=== SOURCE INFORMATION ===

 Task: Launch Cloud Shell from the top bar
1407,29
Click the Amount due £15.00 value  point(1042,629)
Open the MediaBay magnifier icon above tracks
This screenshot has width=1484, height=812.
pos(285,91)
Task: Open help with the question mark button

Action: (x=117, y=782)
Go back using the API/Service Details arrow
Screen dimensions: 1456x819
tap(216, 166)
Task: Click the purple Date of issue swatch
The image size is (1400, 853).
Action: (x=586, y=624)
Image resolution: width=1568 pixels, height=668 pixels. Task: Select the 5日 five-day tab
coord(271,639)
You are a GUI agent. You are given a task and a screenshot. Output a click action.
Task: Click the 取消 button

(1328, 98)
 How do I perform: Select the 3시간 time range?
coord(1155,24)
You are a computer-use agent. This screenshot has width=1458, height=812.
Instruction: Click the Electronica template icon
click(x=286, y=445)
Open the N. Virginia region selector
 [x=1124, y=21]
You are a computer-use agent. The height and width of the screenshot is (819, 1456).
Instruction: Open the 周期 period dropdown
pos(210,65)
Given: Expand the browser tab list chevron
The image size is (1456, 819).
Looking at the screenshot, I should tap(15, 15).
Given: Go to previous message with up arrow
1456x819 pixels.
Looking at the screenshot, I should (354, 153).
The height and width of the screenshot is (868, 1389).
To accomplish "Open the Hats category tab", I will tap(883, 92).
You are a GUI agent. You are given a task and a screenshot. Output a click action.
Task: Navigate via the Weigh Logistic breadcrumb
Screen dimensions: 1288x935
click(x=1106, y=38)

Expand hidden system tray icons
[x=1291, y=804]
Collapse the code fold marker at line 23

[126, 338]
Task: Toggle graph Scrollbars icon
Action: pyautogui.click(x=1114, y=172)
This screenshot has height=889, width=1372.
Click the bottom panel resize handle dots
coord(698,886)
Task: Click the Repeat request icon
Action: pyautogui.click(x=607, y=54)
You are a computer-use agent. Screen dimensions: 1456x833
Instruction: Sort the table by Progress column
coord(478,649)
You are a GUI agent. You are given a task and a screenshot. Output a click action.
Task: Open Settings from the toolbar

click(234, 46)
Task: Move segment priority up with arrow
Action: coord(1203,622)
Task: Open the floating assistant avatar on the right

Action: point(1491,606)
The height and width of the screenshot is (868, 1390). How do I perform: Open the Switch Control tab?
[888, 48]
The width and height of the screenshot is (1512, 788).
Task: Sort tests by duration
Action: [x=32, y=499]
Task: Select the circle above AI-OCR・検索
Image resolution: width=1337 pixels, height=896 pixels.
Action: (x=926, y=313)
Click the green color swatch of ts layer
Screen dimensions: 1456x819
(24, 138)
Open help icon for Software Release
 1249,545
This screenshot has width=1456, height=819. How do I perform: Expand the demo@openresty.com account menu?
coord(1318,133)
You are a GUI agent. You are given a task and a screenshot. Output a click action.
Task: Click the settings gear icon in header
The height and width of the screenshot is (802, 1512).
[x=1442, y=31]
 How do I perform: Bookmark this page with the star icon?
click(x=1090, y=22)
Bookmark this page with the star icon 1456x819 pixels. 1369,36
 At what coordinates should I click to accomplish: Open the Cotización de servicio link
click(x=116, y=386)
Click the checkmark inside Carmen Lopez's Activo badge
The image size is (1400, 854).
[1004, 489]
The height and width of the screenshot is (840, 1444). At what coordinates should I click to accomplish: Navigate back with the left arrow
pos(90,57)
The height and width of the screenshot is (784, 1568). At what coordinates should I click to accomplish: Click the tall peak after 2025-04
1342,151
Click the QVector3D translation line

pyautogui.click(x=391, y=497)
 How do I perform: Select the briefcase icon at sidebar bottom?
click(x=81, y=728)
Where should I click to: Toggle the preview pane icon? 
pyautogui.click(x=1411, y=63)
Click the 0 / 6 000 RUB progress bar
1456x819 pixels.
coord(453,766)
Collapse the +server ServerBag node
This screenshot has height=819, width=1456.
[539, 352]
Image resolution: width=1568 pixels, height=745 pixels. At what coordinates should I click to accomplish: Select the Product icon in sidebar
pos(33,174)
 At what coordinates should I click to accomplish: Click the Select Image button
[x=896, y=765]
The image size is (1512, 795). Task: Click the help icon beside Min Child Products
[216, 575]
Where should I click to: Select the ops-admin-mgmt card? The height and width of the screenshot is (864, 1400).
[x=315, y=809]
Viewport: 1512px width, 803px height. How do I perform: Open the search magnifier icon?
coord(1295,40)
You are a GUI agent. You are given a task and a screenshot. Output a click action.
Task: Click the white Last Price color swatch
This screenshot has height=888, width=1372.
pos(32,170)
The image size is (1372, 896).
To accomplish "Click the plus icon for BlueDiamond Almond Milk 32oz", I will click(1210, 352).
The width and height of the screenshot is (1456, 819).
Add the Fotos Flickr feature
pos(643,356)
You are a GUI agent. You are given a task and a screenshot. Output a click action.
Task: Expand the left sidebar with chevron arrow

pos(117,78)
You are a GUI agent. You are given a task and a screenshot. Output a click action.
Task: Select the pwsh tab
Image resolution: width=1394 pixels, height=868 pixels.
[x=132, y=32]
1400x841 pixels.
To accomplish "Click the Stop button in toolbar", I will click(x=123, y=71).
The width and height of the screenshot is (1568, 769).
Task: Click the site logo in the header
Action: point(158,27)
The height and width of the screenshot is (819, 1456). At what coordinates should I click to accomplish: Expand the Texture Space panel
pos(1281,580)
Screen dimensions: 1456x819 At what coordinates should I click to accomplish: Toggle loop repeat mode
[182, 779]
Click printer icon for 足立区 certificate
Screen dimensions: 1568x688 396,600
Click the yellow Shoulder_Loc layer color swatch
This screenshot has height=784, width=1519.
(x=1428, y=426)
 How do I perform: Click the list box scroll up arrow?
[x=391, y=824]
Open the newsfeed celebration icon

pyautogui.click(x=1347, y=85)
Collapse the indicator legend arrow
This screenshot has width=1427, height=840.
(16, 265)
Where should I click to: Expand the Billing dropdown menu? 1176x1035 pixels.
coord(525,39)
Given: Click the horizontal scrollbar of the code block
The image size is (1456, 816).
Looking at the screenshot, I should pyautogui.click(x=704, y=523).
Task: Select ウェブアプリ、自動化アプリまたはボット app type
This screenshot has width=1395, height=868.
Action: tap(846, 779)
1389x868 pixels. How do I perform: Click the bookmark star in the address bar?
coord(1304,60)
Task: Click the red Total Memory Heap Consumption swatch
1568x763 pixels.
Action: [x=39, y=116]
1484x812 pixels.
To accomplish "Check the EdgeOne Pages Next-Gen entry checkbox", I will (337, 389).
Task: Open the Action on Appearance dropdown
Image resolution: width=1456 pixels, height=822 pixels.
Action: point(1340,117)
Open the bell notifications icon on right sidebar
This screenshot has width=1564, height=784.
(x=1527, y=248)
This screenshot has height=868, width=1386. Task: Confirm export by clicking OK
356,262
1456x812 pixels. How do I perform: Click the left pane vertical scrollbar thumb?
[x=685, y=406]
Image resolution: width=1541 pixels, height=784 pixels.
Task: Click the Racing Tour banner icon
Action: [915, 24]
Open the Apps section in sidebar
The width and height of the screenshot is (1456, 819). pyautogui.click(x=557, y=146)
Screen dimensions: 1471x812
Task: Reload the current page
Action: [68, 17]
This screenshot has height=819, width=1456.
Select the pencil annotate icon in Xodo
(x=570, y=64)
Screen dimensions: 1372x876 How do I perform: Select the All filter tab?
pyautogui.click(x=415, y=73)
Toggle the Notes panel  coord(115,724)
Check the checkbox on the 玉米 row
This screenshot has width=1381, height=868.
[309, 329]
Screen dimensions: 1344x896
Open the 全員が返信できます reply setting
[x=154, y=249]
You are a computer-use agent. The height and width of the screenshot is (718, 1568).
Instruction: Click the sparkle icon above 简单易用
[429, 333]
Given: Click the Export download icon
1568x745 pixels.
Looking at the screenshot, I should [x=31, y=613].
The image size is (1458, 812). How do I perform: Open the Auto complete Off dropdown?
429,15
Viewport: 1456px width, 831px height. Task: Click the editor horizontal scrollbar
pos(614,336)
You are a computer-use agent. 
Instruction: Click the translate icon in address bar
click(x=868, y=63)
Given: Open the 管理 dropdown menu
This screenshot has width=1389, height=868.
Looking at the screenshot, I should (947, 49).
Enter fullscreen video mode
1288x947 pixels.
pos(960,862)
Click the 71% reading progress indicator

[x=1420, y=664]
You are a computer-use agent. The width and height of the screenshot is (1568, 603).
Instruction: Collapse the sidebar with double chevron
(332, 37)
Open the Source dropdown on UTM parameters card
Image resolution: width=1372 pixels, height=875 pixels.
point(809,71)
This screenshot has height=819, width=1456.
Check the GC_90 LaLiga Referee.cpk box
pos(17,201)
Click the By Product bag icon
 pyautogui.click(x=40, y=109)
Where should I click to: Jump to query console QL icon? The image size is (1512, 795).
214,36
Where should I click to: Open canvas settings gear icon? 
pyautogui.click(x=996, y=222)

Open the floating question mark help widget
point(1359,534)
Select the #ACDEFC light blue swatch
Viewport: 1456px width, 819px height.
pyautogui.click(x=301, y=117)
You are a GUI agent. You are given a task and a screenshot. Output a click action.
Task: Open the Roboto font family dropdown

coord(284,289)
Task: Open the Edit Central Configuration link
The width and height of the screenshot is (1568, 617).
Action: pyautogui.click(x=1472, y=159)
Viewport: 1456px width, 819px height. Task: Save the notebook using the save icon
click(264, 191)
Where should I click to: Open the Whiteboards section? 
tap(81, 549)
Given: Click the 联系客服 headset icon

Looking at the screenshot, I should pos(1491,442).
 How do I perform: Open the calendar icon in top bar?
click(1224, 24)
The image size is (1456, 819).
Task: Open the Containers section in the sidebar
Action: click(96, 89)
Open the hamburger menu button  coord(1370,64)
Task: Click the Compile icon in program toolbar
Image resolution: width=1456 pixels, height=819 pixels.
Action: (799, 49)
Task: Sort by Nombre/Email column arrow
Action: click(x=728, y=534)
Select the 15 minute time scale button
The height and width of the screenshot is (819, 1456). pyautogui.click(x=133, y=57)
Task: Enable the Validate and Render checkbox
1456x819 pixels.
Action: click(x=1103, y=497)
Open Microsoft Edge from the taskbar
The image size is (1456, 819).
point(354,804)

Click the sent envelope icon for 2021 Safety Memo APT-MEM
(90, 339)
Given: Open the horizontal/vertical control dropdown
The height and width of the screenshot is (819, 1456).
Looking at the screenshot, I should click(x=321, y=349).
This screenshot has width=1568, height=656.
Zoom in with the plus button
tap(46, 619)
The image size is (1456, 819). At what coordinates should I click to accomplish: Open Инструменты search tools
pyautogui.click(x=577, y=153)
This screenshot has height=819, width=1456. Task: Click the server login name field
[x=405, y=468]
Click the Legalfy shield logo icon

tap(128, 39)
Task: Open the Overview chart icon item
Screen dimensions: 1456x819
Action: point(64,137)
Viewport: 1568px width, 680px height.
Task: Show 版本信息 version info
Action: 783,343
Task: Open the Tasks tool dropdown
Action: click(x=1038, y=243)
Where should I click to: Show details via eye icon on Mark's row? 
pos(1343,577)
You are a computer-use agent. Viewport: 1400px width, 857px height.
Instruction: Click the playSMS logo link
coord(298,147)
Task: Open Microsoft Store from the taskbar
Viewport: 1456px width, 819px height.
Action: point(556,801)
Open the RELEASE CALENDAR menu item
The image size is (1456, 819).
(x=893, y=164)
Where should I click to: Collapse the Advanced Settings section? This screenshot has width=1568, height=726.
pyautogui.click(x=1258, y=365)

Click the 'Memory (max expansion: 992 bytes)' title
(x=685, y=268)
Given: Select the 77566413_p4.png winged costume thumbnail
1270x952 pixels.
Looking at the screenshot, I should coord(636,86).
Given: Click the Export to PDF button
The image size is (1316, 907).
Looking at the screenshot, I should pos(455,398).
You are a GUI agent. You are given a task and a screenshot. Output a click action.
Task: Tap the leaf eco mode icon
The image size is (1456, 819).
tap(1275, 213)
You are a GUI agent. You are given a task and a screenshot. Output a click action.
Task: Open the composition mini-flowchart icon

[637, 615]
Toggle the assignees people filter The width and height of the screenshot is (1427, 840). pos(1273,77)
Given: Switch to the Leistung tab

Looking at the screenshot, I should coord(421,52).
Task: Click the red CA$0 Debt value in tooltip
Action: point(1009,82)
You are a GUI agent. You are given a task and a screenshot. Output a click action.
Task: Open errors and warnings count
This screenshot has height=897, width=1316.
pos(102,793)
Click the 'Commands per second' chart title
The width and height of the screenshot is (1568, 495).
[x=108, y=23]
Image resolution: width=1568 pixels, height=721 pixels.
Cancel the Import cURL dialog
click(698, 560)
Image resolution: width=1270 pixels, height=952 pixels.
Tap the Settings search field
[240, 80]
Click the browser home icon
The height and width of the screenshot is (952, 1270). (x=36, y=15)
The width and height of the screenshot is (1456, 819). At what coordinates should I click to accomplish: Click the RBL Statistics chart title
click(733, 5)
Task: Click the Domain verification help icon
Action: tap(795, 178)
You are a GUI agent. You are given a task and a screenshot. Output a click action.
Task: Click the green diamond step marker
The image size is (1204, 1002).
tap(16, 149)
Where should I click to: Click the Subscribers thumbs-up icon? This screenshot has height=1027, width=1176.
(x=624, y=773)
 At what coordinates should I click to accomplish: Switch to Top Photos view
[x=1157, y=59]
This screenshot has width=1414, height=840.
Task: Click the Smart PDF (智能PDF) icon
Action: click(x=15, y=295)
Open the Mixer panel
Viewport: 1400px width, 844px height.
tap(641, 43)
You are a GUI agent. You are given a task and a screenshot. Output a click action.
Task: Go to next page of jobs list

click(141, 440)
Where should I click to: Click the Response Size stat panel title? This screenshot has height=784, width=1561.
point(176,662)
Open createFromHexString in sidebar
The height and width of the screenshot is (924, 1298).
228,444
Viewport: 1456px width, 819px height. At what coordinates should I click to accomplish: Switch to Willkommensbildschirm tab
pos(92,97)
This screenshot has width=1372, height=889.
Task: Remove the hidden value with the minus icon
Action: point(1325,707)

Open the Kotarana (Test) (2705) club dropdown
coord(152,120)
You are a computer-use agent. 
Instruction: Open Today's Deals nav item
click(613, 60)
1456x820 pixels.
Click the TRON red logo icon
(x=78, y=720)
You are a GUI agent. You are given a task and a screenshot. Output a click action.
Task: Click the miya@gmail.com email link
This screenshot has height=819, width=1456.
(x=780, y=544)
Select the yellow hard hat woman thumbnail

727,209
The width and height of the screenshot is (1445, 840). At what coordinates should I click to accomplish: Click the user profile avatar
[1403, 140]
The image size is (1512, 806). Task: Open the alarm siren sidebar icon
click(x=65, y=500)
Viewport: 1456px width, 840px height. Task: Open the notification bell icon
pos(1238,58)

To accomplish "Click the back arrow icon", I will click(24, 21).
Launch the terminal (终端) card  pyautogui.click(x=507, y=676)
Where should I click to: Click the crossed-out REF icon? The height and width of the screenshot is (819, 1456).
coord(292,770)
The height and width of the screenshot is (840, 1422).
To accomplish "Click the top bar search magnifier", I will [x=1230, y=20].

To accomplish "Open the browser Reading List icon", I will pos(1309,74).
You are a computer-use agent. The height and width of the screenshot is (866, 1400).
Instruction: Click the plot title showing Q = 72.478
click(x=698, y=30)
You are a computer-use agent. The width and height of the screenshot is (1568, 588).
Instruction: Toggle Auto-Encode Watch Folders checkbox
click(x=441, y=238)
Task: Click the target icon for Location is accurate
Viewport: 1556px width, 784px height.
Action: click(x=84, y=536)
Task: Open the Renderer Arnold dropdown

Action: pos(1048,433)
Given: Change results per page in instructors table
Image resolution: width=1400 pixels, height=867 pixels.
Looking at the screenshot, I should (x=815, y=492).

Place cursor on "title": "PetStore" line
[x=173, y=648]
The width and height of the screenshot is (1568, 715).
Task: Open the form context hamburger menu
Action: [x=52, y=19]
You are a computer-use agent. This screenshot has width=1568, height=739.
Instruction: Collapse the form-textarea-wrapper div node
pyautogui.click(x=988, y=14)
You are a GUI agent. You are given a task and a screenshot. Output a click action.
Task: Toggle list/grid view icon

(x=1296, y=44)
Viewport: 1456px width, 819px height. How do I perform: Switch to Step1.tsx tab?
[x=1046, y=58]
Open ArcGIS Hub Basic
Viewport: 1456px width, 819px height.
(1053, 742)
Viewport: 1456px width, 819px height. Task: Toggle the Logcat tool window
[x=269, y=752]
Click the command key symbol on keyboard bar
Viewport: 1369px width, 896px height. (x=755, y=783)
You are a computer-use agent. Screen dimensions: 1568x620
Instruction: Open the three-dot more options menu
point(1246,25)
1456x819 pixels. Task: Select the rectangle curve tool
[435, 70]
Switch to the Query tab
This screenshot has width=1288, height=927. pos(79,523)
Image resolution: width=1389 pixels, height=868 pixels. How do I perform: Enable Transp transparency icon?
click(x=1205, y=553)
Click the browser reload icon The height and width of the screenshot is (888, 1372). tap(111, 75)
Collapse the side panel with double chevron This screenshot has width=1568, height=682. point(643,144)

===

--- ASSIGNMENT ---
Filter the records down to the lines that contain the string "computer", and copy those lines.

--- OUTPUT ---
You are a computer-use agent. This screenshot has width=1458, height=812.
You are a computer-use agent. The height and width of the screenshot is (819, 1456).
You are a computer-use agent. Screen dimensions: 1456x833
You are a computer-use agent. The height and width of the screenshot is (718, 1568).
You are a computer-use agent. 
You are a computer-use agent. The width and height of the screenshot is (1568, 603).
You are a computer-use agent. Viewport: 1400px width, 857px height.
You are a computer-use agent. 
You are a computer-use agent. The height and width of the screenshot is (866, 1400).
You are a computer-use agent. The width and height of the screenshot is (1568, 588).
You are a computer-use agent. This screenshot has width=1568, height=739.
You are a computer-use agent. Screen dimensions: 1568x620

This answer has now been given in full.